Your task = Copy the records below word for word, every line in its original order.

Records for this exercise =
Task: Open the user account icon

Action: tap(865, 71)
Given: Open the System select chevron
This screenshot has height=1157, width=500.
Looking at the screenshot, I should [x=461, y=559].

The answer =
Task: Open the user account icon

Action: tap(865, 71)
Given: Open the System select chevron
This screenshot has height=1157, width=500.
Looking at the screenshot, I should [x=461, y=559].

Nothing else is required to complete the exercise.